Investigation of p-dopant diffusion in polymer films and bulk heterojunctions: Stable spatially-confined doping for all-solution processed solar cells

• Published in: Organic electronics Vol. 23; no. C; pp. 151 - 157
• Main Authors: Dai, An, Wan, Alan, Magee, Charles, Zhang, Yadong, Barlow, Stephen, Marder, Seth R., Kahn, Antoine
• Format: Journal Article
• Language: English
• Published: Netherlands Elsevier B.V 01.08.2015; Elsevier
• Subjects: Diffusion; Doping; Lamination; Molybdenum complex; Polymer; Polymer; Molybdenum complex; Lamination; Diffusion; Doping
• ISSN: 1566-1199; 1878-5530
• DOI: 10.1016/j.orgel.2015.04.023

[Display omitted] •Dopant Mo(tfd-CO2Me)3 diffusivity is studied by SIMS and I–V measurements.•Mo(tfd-CO2Me)3 diffuses extensively at room temperature in pure P3HT films.•Mo(tfd-CO2Me)3 is far more stable at the interface with the P3HT:ICBA films.•Solar cells with laminated doped P3HT film show long-term stability in N2.•No diffusion of dopants is observed under electrical stress. The spatial stability of the soluble p-dopant molybdenum tris[1-(methoxycarbonyl)-2-(trifluoromethyl)-ethane-1,2-dithiolene] in polymer and polymer blend films is investigated via secondary ion mass spectrometry and current–voltage measurements. Bi-layer and tri-layer model structures, P3HT/doped P3HT and P3HT:ICBA/doped P3HT/P3HT:ICBA respectively, are fabricated using soft-contact transfer lamination to study the diffusion of the dopant. While the dopant is very mobile in pure P3HT, it is far more stable at the interface with the P3HT:ICBA bulk heterojunction. Our findings suggest a promising route to achieve spatially-confined doping with long-term stability, leading to hole-collection/injection contacts for all-solution processed polymer devices.
-*-
> [WHAT YOU ARE ASKED TO DO]
Answer from the p-dopant diffusion article record:
(a) In which journal volume and issue was the article published?
(b) What method was used to fabricate the bi-layer and tri-layer model structures?
(c) At the interface with which films is Mo(tfd-CO2Me)3 far more stable?

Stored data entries
-*-
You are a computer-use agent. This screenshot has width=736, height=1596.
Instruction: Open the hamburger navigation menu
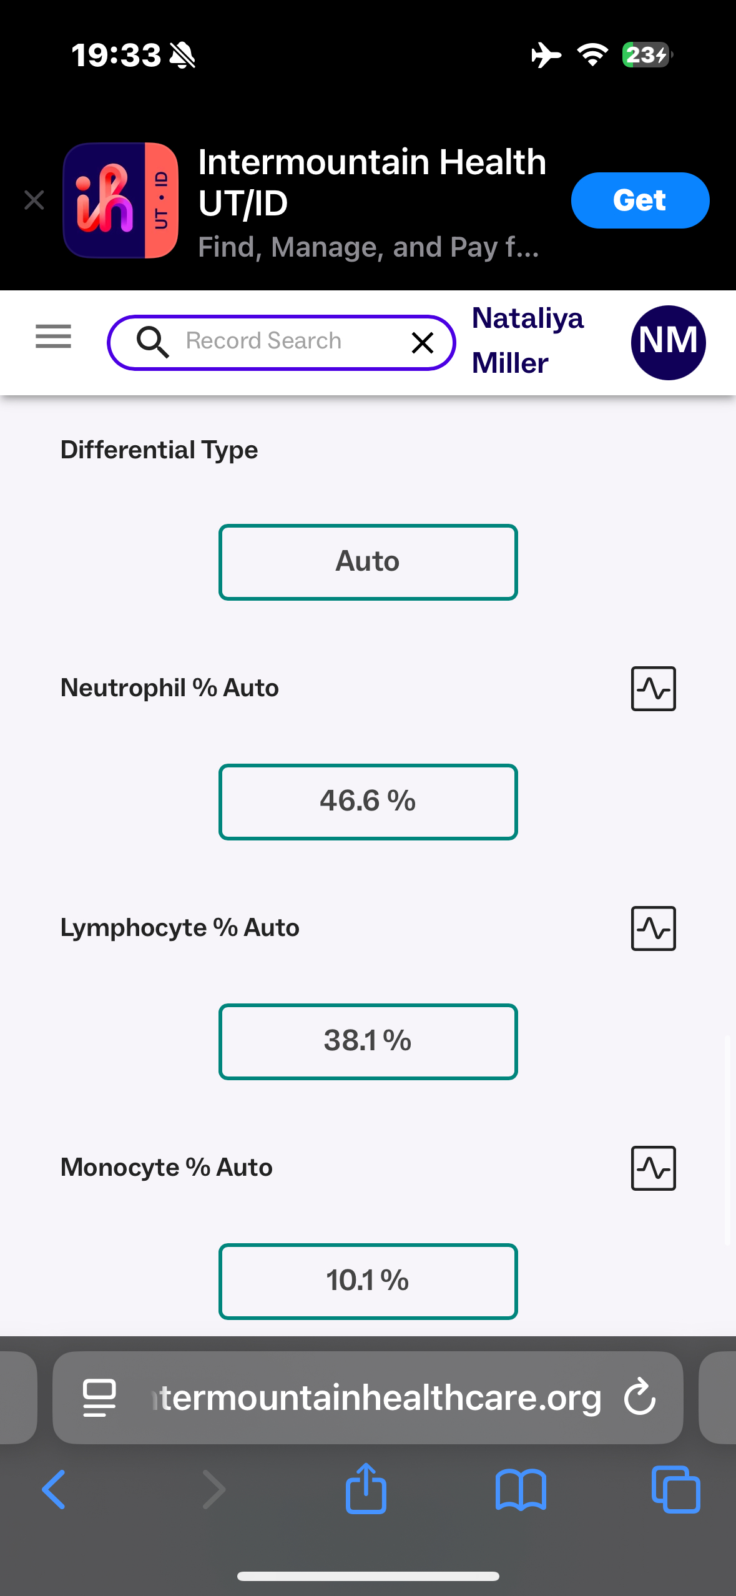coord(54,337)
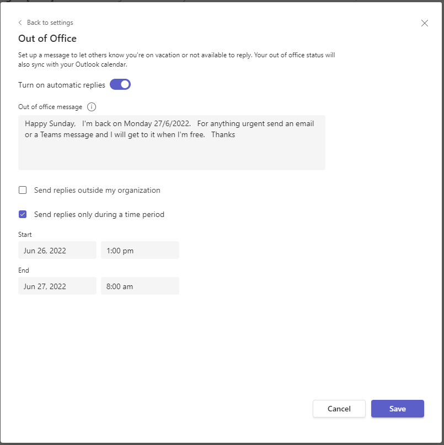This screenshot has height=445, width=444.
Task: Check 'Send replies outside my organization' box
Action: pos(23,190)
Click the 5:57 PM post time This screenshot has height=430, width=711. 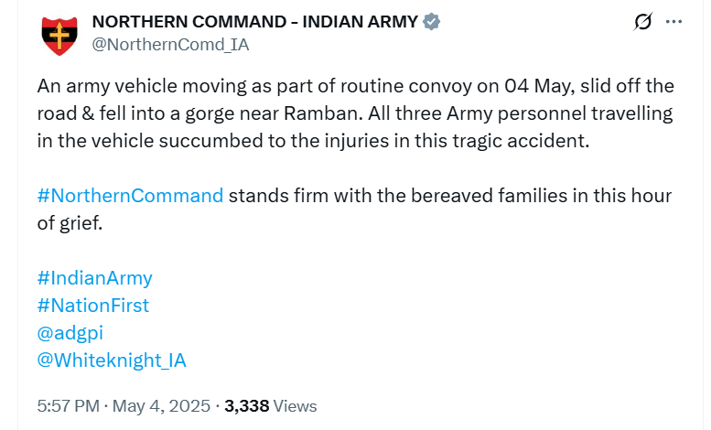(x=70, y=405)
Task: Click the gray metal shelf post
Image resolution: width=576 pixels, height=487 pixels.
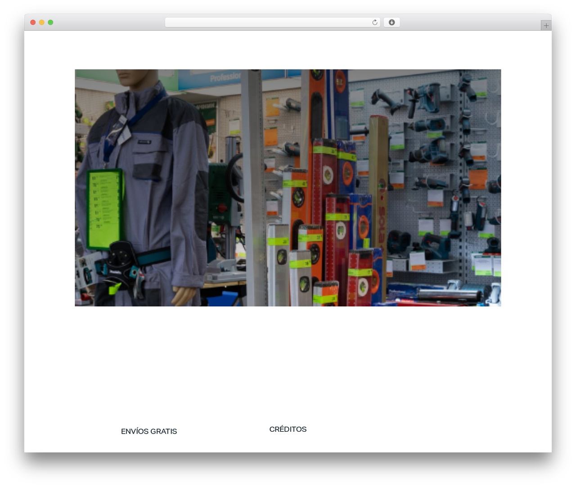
-*-
> [RESULT OF THIS EXERCISE]
(a) Organic electronics Vol. 23; no. C
(b) Soft-contact transfer lamination
(c) The P3HT:ICBA films (the P3HT:ICBA bulk heterojunction)